== THE RECORDS

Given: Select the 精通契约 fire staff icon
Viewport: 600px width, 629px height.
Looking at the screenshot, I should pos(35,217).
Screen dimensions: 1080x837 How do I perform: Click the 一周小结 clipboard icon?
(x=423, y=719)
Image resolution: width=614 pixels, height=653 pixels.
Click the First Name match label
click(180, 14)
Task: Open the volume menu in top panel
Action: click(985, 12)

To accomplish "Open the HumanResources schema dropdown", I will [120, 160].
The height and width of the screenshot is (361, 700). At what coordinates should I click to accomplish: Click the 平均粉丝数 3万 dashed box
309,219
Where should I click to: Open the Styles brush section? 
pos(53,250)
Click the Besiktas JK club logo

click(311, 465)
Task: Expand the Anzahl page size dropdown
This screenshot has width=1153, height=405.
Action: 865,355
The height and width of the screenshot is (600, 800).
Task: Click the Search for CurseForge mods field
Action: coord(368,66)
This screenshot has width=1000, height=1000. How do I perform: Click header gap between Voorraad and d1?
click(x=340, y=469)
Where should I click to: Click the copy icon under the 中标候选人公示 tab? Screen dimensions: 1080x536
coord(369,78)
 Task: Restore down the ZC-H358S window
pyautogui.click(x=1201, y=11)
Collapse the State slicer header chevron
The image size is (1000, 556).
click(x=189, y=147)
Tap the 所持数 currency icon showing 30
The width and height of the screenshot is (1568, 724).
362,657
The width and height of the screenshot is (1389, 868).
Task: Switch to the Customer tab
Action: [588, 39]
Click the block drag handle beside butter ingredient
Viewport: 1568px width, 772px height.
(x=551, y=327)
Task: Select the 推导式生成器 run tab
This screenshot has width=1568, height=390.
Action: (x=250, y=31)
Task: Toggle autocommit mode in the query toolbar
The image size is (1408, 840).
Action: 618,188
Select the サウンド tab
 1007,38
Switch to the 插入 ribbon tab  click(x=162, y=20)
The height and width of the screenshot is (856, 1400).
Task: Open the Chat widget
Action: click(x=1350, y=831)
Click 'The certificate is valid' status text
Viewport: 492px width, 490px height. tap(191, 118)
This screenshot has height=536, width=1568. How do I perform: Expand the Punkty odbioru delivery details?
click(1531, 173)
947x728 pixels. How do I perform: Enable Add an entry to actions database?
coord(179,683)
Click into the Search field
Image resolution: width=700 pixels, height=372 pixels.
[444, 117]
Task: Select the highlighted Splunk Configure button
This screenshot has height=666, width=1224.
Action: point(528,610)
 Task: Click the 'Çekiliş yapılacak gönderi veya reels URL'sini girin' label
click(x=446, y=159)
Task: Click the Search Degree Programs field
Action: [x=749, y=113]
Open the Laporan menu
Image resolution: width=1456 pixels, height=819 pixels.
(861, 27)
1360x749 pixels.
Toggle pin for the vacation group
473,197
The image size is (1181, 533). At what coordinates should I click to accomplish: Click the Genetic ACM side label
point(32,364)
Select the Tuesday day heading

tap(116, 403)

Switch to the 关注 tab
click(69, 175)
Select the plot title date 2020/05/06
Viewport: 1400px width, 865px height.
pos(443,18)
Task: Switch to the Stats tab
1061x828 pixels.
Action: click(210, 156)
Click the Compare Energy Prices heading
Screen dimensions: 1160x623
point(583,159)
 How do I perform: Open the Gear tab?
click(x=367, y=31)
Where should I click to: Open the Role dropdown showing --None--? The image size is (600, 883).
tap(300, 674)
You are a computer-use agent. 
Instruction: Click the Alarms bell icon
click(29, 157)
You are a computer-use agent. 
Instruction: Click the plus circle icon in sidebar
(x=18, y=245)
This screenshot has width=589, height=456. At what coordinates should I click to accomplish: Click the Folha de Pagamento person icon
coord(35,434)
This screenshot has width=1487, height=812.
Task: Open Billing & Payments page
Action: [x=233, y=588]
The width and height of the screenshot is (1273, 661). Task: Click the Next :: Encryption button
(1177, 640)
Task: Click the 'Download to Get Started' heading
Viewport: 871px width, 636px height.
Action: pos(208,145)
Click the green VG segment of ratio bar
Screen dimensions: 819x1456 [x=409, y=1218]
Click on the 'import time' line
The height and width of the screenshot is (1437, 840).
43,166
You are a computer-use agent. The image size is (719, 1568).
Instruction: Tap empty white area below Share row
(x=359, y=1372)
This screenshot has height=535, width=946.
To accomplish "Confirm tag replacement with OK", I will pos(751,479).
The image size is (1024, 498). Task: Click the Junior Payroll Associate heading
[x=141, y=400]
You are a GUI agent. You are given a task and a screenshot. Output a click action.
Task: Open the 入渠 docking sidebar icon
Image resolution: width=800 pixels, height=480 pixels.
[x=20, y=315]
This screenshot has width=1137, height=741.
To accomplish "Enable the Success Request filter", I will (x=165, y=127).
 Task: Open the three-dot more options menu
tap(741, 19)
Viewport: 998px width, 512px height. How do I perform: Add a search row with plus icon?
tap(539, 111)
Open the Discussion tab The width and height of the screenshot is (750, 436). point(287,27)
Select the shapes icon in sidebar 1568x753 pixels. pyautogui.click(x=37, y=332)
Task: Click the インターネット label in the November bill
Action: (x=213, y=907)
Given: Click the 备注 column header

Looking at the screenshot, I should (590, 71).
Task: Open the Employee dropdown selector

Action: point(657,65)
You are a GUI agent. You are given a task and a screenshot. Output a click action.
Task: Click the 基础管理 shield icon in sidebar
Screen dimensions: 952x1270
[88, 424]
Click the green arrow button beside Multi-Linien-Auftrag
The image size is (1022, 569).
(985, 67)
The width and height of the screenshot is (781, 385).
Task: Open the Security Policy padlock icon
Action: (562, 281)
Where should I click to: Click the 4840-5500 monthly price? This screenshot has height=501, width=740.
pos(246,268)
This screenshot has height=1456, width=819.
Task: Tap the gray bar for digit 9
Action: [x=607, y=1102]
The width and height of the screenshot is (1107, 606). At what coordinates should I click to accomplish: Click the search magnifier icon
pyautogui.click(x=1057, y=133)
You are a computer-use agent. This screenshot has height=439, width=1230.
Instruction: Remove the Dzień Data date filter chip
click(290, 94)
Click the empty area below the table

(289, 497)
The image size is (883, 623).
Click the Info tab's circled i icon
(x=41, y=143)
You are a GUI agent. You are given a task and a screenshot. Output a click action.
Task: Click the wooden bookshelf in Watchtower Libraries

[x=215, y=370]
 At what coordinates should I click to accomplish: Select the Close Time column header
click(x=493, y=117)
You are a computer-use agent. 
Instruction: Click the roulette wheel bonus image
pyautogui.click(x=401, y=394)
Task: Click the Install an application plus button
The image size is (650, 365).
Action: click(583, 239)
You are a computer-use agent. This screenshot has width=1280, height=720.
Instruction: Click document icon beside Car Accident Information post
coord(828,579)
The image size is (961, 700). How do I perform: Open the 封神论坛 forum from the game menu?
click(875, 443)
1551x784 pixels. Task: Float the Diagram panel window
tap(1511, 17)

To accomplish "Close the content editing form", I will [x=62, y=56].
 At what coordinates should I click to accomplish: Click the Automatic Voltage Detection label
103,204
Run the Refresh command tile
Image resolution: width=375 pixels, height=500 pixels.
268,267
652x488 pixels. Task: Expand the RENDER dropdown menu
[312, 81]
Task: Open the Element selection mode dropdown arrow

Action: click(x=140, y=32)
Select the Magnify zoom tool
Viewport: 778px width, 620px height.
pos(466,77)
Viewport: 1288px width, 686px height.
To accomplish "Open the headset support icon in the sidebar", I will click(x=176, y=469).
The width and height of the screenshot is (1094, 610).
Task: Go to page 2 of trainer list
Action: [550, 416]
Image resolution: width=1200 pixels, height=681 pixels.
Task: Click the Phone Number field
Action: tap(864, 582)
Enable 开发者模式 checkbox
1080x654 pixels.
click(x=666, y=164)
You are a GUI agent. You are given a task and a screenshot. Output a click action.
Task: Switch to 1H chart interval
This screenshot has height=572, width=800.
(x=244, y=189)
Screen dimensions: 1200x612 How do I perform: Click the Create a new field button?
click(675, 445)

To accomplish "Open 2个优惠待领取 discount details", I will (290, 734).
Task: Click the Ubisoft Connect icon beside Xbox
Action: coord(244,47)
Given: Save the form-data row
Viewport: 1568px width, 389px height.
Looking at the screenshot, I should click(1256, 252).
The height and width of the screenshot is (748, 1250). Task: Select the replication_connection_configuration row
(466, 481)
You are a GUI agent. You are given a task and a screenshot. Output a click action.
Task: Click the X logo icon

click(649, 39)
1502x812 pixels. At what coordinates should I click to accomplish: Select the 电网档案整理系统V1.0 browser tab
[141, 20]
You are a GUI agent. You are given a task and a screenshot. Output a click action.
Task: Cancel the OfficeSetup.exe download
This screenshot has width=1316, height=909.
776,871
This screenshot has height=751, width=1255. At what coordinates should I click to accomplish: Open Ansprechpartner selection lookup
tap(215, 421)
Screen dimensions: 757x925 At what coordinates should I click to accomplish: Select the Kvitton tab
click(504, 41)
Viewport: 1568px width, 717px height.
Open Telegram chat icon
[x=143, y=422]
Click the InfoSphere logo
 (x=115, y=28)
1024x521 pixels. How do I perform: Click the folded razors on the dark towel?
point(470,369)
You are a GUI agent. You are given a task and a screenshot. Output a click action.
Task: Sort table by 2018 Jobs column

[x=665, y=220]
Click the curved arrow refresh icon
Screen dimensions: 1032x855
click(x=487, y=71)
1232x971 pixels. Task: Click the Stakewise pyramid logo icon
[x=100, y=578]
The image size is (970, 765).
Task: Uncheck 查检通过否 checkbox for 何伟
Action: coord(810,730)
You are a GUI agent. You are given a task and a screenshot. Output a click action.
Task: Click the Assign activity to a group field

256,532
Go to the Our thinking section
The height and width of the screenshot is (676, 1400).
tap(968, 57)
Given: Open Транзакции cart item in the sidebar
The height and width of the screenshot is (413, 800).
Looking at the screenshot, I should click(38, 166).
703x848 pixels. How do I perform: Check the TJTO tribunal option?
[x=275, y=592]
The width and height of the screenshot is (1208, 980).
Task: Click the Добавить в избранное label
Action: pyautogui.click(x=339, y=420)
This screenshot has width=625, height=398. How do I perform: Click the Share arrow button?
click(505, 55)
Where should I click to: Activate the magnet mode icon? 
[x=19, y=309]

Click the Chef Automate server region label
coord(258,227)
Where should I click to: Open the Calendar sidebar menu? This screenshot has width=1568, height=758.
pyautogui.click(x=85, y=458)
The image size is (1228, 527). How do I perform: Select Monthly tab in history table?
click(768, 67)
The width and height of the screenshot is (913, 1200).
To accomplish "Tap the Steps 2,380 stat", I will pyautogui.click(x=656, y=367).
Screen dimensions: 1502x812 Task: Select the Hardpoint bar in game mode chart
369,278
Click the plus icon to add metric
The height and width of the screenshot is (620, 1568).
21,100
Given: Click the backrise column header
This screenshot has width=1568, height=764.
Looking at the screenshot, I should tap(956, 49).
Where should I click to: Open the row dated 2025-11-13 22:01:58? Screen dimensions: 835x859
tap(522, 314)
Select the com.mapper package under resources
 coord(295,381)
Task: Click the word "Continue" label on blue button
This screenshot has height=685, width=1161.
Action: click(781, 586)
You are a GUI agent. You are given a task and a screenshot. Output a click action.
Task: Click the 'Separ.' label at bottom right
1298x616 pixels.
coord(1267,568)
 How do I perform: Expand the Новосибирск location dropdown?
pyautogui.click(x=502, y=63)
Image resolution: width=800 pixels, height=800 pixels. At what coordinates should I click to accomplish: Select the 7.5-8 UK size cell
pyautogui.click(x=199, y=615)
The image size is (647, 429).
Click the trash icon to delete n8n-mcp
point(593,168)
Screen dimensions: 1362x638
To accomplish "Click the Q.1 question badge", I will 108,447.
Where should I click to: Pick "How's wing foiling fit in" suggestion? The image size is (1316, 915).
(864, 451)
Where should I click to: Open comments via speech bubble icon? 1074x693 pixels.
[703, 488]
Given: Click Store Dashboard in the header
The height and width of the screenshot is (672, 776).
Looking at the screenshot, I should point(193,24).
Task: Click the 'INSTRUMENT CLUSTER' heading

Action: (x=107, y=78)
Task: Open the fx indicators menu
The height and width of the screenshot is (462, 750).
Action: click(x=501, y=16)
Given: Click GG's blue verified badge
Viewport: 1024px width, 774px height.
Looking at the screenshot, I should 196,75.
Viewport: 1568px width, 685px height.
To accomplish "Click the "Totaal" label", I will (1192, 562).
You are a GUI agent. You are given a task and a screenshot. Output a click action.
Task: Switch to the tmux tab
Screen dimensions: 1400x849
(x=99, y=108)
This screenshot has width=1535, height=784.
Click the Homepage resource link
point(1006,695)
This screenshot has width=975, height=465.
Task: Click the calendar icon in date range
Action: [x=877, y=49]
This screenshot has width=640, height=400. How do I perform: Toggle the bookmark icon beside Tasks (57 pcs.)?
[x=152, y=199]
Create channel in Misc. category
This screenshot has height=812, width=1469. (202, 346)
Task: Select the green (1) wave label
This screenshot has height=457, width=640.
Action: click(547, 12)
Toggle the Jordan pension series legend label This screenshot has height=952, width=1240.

====

WORK ORDER: Will you return exactly the lines above from the one with "How do I perform: Expand the Новосибирск" down to the one with "Given: Click GG's blue verified badge", counting both as part of the range?

RESULT FOR THIS EXERCISE:
 How do I perform: Expand the Новосибирск location dropdown?
pyautogui.click(x=502, y=63)
Image resolution: width=800 pixels, height=800 pixels. At what coordinates should I click to accomplish: Select the 7.5-8 UK size cell
pyautogui.click(x=199, y=615)
The image size is (647, 429).
Click the trash icon to delete n8n-mcp
point(593,168)
Screen dimensions: 1362x638
To accomplish "Click the Q.1 question badge", I will 108,447.
Where should I click to: Pick "How's wing foiling fit in" suggestion? The image size is (1316, 915).
(864, 451)
Where should I click to: Open comments via speech bubble icon? 1074x693 pixels.
[703, 488]
Given: Click Store Dashboard in the header
The height and width of the screenshot is (672, 776).
Looking at the screenshot, I should point(193,24).
Task: Click the 'INSTRUMENT CLUSTER' heading

Action: (x=107, y=78)
Task: Open the fx indicators menu
The height and width of the screenshot is (462, 750).
Action: click(x=501, y=16)
Given: Click GG's blue verified badge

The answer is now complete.